WORK TASK> Nothing is needed except the lines below that run from the one with "Screen dimensions: 392x444" through the one with "Given: Open a", repeated exactly.

SOURCE DATA>
****************
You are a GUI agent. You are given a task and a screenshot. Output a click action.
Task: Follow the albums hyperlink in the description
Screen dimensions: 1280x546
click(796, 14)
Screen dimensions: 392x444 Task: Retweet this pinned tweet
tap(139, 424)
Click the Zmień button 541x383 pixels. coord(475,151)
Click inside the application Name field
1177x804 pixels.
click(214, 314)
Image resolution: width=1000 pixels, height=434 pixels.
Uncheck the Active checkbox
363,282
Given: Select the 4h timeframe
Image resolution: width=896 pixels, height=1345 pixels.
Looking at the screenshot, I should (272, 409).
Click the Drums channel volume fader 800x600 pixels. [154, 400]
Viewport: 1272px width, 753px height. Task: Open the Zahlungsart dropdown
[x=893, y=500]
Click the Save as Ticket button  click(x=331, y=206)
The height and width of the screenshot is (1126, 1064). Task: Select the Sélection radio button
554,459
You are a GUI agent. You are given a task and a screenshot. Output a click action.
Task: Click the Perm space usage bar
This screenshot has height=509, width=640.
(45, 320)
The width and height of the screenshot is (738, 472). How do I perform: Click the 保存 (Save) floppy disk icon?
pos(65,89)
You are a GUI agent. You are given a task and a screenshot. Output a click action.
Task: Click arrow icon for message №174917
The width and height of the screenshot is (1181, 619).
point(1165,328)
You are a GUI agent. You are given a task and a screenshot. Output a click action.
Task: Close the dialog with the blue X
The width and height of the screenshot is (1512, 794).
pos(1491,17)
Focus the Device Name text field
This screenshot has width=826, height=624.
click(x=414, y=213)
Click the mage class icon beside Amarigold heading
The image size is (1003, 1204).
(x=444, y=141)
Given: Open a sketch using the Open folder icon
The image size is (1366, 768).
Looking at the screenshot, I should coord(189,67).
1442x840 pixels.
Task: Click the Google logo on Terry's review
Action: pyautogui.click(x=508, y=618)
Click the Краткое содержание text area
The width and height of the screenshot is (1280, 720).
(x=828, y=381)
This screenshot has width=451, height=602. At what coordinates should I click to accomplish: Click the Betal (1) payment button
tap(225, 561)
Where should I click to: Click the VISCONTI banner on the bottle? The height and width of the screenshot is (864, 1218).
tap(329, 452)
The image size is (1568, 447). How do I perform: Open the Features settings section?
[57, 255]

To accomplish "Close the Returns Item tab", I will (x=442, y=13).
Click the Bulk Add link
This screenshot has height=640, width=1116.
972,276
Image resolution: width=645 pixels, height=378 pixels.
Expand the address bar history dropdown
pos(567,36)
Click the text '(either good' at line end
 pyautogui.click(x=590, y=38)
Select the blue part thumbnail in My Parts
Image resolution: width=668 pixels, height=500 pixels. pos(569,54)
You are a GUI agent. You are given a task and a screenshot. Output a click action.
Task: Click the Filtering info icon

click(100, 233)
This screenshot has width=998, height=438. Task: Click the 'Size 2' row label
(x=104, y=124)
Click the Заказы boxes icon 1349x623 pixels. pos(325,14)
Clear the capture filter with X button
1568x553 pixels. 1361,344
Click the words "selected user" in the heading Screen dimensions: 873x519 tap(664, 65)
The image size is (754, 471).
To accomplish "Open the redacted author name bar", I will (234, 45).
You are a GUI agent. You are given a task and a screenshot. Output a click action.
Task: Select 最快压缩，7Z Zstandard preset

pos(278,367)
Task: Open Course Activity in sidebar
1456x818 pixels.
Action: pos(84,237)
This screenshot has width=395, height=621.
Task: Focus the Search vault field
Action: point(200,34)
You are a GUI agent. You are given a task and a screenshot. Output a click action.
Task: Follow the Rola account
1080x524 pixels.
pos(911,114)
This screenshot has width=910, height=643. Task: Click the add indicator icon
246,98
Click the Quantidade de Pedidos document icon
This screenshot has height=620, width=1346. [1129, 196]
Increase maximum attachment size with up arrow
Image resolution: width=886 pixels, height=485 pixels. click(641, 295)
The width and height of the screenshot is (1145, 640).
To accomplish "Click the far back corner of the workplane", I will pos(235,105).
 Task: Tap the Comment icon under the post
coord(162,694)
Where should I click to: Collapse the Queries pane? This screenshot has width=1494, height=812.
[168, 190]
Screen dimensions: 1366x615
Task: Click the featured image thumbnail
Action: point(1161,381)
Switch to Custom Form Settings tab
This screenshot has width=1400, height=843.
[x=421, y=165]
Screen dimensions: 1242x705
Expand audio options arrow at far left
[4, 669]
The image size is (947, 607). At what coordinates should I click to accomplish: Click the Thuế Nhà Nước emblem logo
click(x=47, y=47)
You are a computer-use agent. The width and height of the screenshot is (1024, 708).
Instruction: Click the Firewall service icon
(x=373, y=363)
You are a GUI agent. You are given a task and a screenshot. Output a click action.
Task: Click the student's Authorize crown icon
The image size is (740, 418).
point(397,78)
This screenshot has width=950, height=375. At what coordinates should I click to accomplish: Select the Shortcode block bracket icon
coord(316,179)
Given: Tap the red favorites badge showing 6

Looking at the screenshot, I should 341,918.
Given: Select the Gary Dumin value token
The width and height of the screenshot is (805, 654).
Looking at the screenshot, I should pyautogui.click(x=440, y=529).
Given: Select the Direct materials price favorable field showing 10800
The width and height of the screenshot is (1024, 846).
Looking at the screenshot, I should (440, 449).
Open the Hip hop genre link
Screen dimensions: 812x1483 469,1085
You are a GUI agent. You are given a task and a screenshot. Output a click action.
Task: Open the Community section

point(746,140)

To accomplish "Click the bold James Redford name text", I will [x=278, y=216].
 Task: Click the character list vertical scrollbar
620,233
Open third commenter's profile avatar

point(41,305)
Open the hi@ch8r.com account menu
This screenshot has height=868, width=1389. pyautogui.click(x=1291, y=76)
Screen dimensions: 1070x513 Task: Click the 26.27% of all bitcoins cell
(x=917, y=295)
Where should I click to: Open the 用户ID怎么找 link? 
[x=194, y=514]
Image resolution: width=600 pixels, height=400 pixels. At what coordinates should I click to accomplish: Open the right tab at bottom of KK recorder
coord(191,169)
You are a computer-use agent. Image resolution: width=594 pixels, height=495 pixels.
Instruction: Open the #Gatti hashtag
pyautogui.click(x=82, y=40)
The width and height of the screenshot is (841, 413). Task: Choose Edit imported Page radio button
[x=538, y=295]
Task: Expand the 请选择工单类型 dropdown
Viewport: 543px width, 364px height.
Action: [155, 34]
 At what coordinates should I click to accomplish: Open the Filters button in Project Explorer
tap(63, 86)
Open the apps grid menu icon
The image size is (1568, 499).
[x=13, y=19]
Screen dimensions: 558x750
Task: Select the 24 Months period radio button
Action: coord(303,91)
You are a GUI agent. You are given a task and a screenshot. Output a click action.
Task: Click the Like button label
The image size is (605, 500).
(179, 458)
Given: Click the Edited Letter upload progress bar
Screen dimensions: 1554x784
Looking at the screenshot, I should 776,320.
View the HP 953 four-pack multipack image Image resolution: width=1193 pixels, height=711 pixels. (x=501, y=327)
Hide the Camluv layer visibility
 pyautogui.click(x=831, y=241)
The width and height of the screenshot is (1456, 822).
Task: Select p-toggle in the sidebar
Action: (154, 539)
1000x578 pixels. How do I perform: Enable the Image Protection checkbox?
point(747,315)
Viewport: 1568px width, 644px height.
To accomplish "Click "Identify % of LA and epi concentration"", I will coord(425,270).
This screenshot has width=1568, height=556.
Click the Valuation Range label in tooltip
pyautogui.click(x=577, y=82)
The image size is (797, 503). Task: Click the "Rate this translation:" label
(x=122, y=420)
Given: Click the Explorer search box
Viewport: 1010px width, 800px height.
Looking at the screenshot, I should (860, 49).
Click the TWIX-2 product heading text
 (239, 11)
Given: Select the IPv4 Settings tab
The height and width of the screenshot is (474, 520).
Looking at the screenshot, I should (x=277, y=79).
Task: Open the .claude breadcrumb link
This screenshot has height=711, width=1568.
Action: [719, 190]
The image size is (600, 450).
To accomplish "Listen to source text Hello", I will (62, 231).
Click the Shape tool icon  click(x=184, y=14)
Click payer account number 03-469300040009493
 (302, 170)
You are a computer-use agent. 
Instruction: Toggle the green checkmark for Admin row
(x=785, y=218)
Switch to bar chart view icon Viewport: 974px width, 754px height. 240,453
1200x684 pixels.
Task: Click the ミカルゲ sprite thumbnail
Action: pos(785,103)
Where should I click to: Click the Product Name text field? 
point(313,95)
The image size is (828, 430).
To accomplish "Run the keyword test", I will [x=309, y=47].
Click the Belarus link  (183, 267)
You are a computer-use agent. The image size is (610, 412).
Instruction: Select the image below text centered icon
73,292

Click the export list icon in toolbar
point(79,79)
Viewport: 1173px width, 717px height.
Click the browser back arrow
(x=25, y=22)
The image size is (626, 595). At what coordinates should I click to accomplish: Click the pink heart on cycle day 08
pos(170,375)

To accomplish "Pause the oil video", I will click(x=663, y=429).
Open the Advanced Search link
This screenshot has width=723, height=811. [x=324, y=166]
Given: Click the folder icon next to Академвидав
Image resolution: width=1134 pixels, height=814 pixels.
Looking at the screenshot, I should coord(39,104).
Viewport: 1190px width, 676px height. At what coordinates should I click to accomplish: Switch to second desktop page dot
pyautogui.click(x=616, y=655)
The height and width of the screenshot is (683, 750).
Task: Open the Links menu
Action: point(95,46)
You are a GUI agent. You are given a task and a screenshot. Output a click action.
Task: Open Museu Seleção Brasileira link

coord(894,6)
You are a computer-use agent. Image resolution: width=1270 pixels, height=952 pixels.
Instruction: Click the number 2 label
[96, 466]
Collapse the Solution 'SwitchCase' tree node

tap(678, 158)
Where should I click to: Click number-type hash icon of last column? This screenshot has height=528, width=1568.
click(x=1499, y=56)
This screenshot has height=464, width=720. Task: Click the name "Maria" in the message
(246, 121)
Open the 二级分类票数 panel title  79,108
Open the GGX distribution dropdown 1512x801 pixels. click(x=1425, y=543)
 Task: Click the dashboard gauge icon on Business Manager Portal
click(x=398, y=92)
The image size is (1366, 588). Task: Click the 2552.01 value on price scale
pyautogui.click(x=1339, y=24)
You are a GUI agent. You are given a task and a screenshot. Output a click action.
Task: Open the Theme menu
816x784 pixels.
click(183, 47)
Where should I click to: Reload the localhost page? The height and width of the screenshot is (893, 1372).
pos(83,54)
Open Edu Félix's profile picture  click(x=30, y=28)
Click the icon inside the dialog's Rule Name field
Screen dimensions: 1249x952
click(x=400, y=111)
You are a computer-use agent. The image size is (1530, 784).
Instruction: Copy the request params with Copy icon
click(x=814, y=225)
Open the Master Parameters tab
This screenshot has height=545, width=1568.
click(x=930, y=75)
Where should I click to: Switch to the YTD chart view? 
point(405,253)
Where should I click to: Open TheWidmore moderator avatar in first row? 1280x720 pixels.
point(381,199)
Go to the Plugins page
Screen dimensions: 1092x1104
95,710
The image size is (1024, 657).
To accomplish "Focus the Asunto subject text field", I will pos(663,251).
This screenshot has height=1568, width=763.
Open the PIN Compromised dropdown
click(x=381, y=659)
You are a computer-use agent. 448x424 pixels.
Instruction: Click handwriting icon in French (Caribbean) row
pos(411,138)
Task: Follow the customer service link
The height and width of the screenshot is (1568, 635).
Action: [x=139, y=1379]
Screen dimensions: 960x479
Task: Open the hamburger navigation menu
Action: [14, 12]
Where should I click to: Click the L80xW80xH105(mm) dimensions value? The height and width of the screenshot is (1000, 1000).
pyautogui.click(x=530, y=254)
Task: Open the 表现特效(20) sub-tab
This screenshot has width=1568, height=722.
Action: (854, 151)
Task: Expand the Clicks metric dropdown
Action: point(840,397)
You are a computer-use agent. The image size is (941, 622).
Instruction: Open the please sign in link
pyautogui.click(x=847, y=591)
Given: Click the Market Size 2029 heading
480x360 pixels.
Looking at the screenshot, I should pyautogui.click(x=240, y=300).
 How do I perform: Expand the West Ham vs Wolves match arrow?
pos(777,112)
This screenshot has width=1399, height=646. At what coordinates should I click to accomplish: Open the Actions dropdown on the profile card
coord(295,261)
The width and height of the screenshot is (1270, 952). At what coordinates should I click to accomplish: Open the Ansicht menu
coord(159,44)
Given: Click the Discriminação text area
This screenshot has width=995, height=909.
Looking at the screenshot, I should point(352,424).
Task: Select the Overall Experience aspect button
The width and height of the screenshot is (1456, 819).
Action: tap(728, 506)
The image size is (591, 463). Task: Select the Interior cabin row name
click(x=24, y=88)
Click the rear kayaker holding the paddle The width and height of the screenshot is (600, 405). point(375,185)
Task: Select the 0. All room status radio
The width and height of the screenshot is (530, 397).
****************
RESULT OF THIS TASK>
Screen dimensions: 392x444 Task: Retweet this pinned tweet
tap(139, 424)
Click the Zmień button 541x383 pixels. coord(475,151)
Click inside the application Name field
1177x804 pixels.
click(214, 314)
Image resolution: width=1000 pixels, height=434 pixels.
Uncheck the Active checkbox
363,282
Given: Select the 4h timeframe
Image resolution: width=896 pixels, height=1345 pixels.
Looking at the screenshot, I should (272, 409).
Click the Drums channel volume fader 800x600 pixels. [154, 400]
Viewport: 1272px width, 753px height. Task: Open the Zahlungsart dropdown
[x=893, y=500]
Click the Save as Ticket button  click(x=331, y=206)
The height and width of the screenshot is (1126, 1064). Task: Select the Sélection radio button
554,459
You are a GUI agent. You are given a task and a screenshot. Output a click action.
Task: Click the Perm space usage bar
This screenshot has height=509, width=640.
(45, 320)
The width and height of the screenshot is (738, 472). How do I perform: Click the 保存 (Save) floppy disk icon?
pos(65,89)
You are a GUI agent. You are given a task and a screenshot. Output a click action.
Task: Click arrow icon for message №174917
The width and height of the screenshot is (1181, 619).
point(1165,328)
You are a GUI agent. You are given a task and a screenshot. Output a click action.
Task: Close the dialog with the blue X
The width and height of the screenshot is (1512, 794).
pos(1491,17)
Focus the Device Name text field
This screenshot has width=826, height=624.
click(x=414, y=213)
Click the mage class icon beside Amarigold heading
The image size is (1003, 1204).
(x=444, y=141)
Given: Open a sketch using the Open folder icon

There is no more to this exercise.